→ Short exercise
Quote the text on infinite products of power series word for word, from "First, one of" up to and including "more rigorous analysis.".

** start Text shown **

Be sure to take proper care of degenerate cases,
e.g., where one of the $f_n$'s actually is 0.
A detailed proof is not required.}
There are three ways for such a product to converge.
First, one of the $f_n$'s could be 0,
in which case the product is 0.
Second, infinitely many of the $f_n$'s could be of positive order
(i.e., could have constant term 0),
in which case the product is again 0.
Third, it could be the case that $f_n \rightarrow 1$,
i.e., that $\mbox{ord}(f_n-1) \rightarrow \infty$,
in which case the infinite product still converges
(to something non-zero, unless one of the factors is zero
as in the first case).
Here is a more rigorous analysis.
If $f_n$ is 0 for some $n$,
the infinite product converges to 0.
Now suppose none of the $f_n$'s is 0;
then each factor in the infinite product has finite order.
Suppose that infinitely many of the factors have positive order
(i.e., are divisible by $x$).
Then the infinite product again converges to 0.
On the other hand, suppose
(still assuming that all of the $f_n$'s are non-zero)
that only finitely many of the factors have positive order;
that is, suppose that all but finitely many have order 0.
If we let $N$ denote the sum of the orders of those factors,
then we find that $f_1 f_2 \cdots f_n$ is never divisible by $x^{N+1}$,
no matter how big $n$ is, which means that the infinite product
cannot converge to 0.
Now, suppose $f_1 f_2 \cdots f_n \rightarrow g$
for some non-zero formal power series $g$.
For convenience, we will write the partial product
$f_1 \cdots f_n$ as $F_n$.
Since $F_{n-1} \rightarrow g$,
we may appeal to the continuity of division
to infer that $f_n = F_{n}/F_{n-1} \rightarrow 1$.
Conversely, suppose $f_n \rightarrow 1$,
so that $\mbox{ord}(f_n-1) \rightarrow \infty$.
The relation $F_{n} - F_{n-1} = F_{n-1} (f_n-1)$
gives $\mbox{ord}(F_n-F_{n-1}) \geq \mbox{ord}(f_n-1)$,
and since $\mbox{ord}(f_n-1) \rightarrow \infty$,
we have $\mbox{ord}(F_n-F_{n-1}) \rightarrow \infty$ as well
(or equivalently $F_n - F_{n-1} \rightarrow 0$).

** end Text shown **
** start Data segment **

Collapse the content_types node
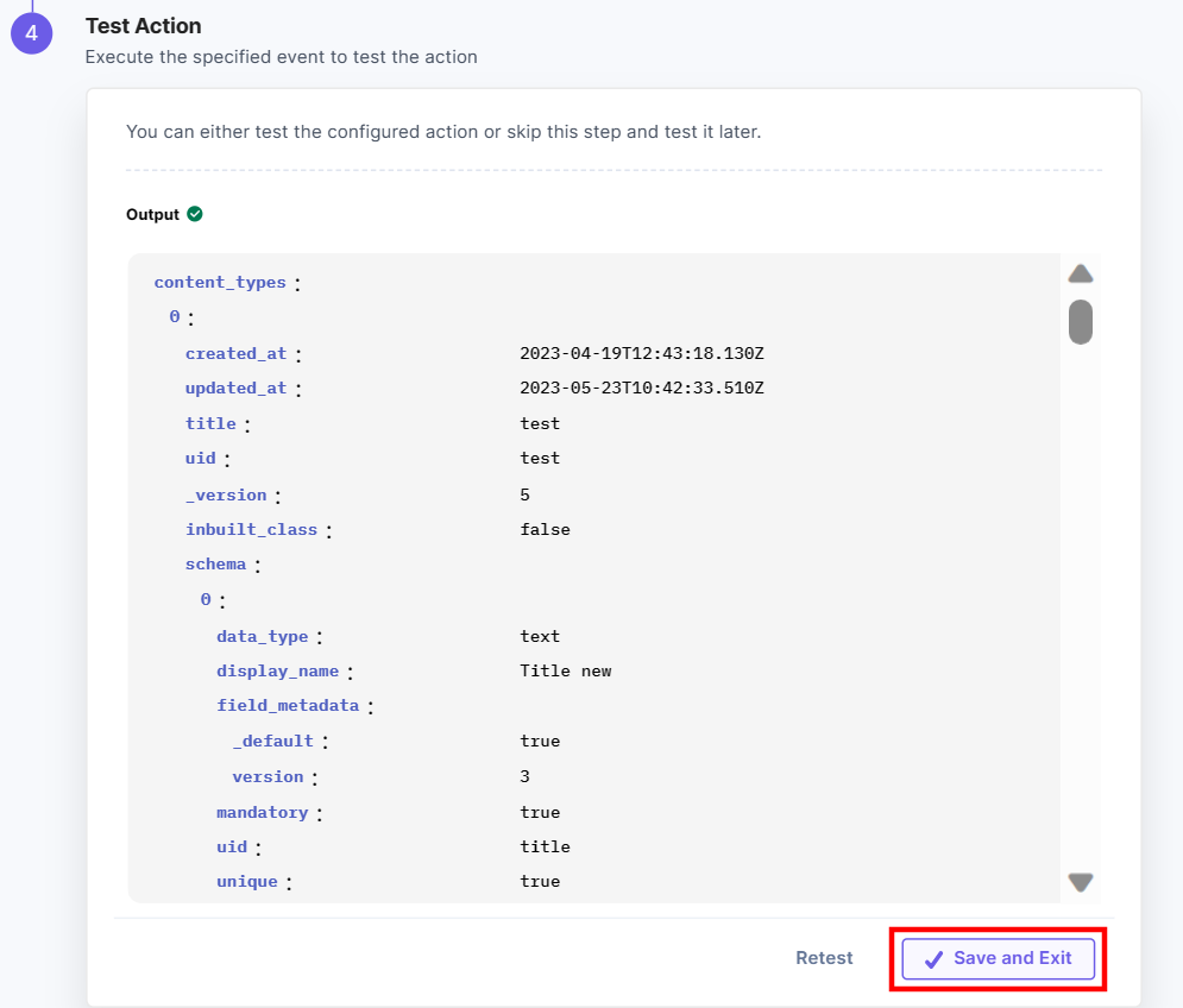Screen dimensions: 1183x1008 point(220,282)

** end Data segment **

→ Full answer
First, one of the $f_n$'s could be 0,
in which case the product is 0.
Second, infinitely many of the $f_n$'s could be of positive order
(i.e., could have constant term 0),
in which case the product is again 0.
Third, it could be the case that $f_n \rightarrow 1$,
i.e., that $\mbox{ord}(f_n-1) \rightarrow \infty$,
in which case the infinite product still converges
(to something non-zero, unless one of the factors is zero
as in the first case).
Here is a more rigorous analysis.